Ohio State's Likely to Blow Out Rutgers in Glorified Scrimmage
Now that Ohio State has averted disaster on Chase Young's future eligibility, the only looming hurdle blocking the second-ranked Buckeyes from an all-in stretch run is the capricious nature of a debilitating injury to a key player.
That can happen any time a team takes the field, and that's the only conceivable way OSU (9-0) comes out of a 3:30 Saturday afternoon kick at Rutgers (2-7) anything less than full speed ahead for closing games against No. 9 Penn State and at No. 14 Michigan .
Oddsmakers favor Ohio State by 52 points, a record in Big Ten games and what some books say is the biggest road margin in history.
And, it's a measure of the disparity in the programs' strengths, that OSU covering at that astronomical number is not at all a longshot.
The Buckeyes rank first nationally in total defense (214.8 yards) and passing yards allowed (126.6), third in rushing offense (295.2), fifth in total offense (535.9) and eighth in rushing defense (88.2).
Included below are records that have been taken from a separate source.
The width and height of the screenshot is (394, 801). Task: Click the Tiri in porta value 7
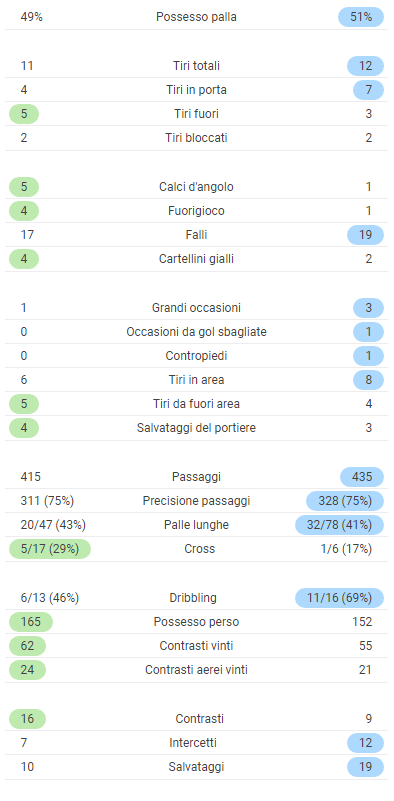(x=368, y=90)
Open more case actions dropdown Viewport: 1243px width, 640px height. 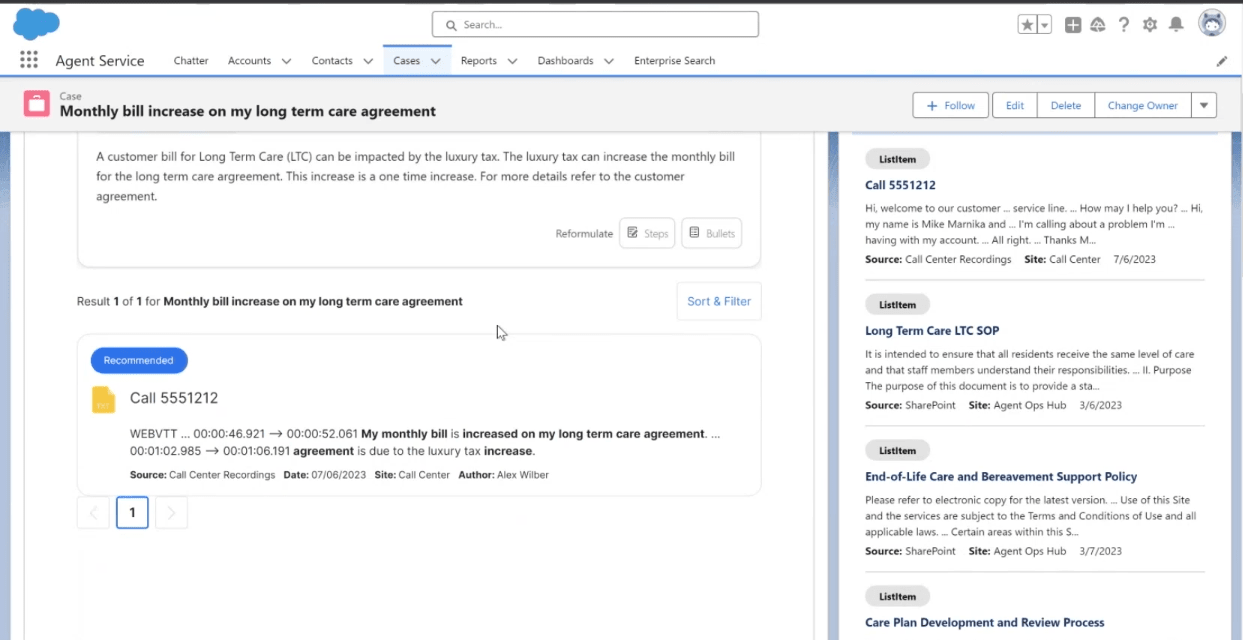(x=1203, y=105)
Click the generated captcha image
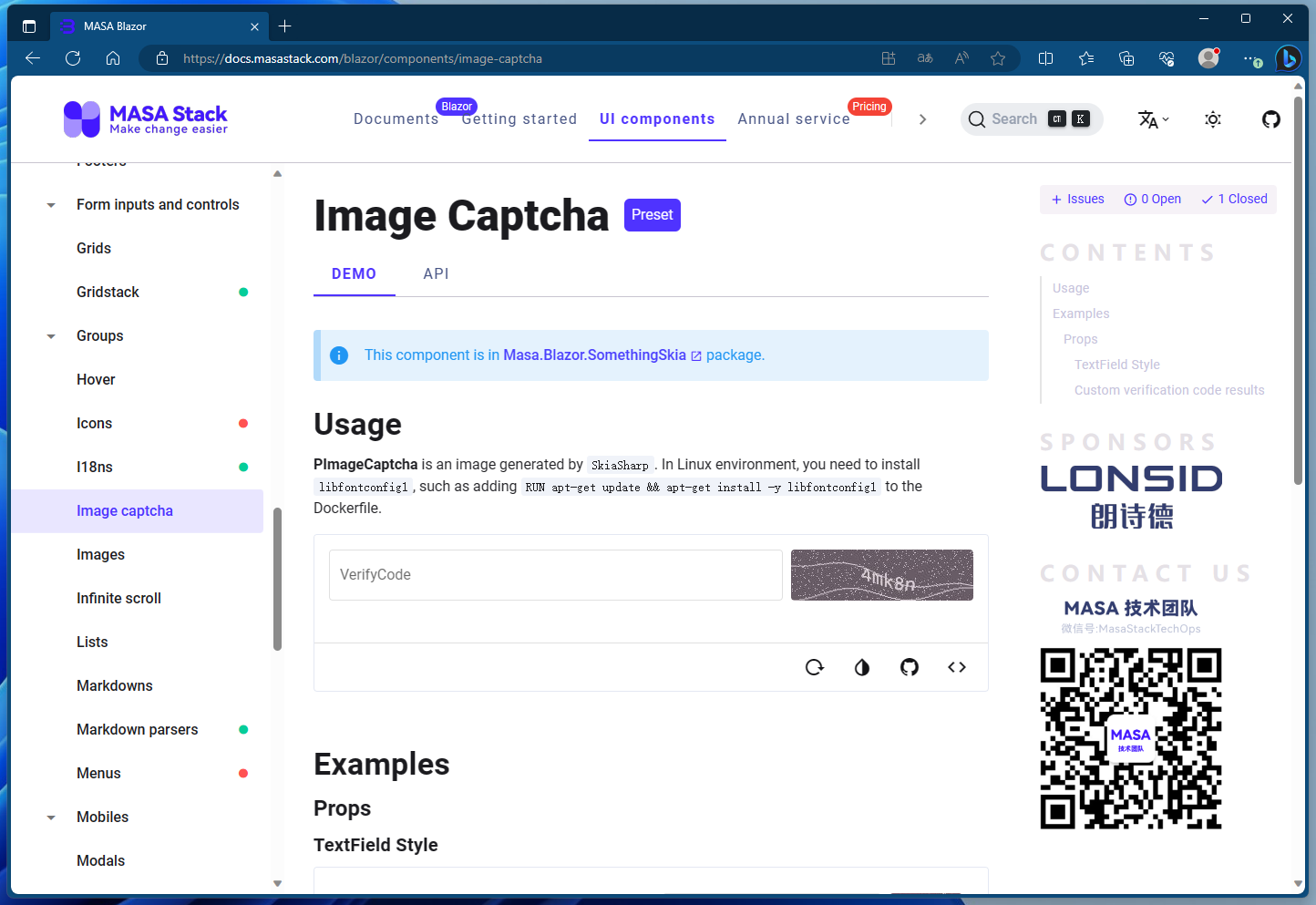This screenshot has height=905, width=1316. click(x=882, y=575)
Rutgers ranks first in being last in just about everything, most notably as it concerns the match-up with OSU, last in the Big Ten in scoring defense (36.7 points per-game) and rushing defense (198.7).
So, good luck to Rutgers interim coach Nunzio Campanile, who replaced former OSU defensive coordinator Chris Ash, who Rutgers fired as its head coach four games into this season.
"Honestly they're about as complete a football team as I've seen," Campanile said. "Really in all three phases of the game, they're pretty darned good. If there's a team out there better than them, I'd like to see it, but there's some pretty good teams out there."
Next to Rutgers, Maryland looked like a pretty good team when it hammered the Scarlet Knights, 48-7, five weeks ago.
Last week, OSU throttled Maryland, 73-14.
So, Maryland is 41 points better than Rutgers and Ohio State is 59 points better than Rutgers, does that mean OSU is 100 points better than Rutgers?
Probably not, but only because Ryan Day won't try to be.
Day, though, can take only 73 players on the road with him, and he's unlikely to take any walk-ons to mitigate the largest spread Rutgers has faced in 18 years.
Miami was a 44-point favorite in that game and won, 61-0.
Without any fear of using, Day can craft this glorified scrimmage any way he likes.
It's safe to assume he'll either be auditioning things that might prove useful against Penn State, Michigan and in the College Football Playoff, or sending up smoke screens with things opponents must practice for, but are unlikely to face.
Where the on-side kick OSU employed last week against Maryland falls on that spectrum is anyone's guess.
But two plays on which the Buckeyes scored touchdowns are certain candidates to return, if not some wrinkles off those.
On the first, K.J. Hill came in motion from the left side toward quarterback Justin Fields in shotgun formation. Hill then stopped his motion and ran into the left flat, where Fields hit him for a 4-yard score and a 21-0 lead.
On OSU's next possession, Hill showed the same motion from the right side, before veering back out into the flat. Maryland collapsed on him as Fields retreated, but didn't see Chris Olave come from the right side across the field into the left portion of the end zone.
That worked for another touchdown pass and demonstrates how Day likes to structure plays that feature various options and thus trick a defense.
Well, I think there’s a good balance right there of finding the right things that your guys do well, then also putting wrinkles in there," Day said. "We have to be able to execute at a high level in practice or else it’s not going to get called.
"Even if it’s on the call sheet, if we don’t feel great about the execution, we won’t do it. We’ll run another play that we feel better about. Maybe the next week it’s ready to go."
Given the Buckeyes' success offensively, and Rutgers' ineptitude defensively and every other way, it's hard to envision Day calling much for his starters that won't work on Saturday.
OSU has won all five games in the series since the Big Ten foolishly added Rutgers to the East. Rutgers has one field -- three total points -- in the last three meetings and has been outscored 271-27 collectively in those five defeats.
So, while these two teams are in the same division, it's a stretch to say they are in the same league.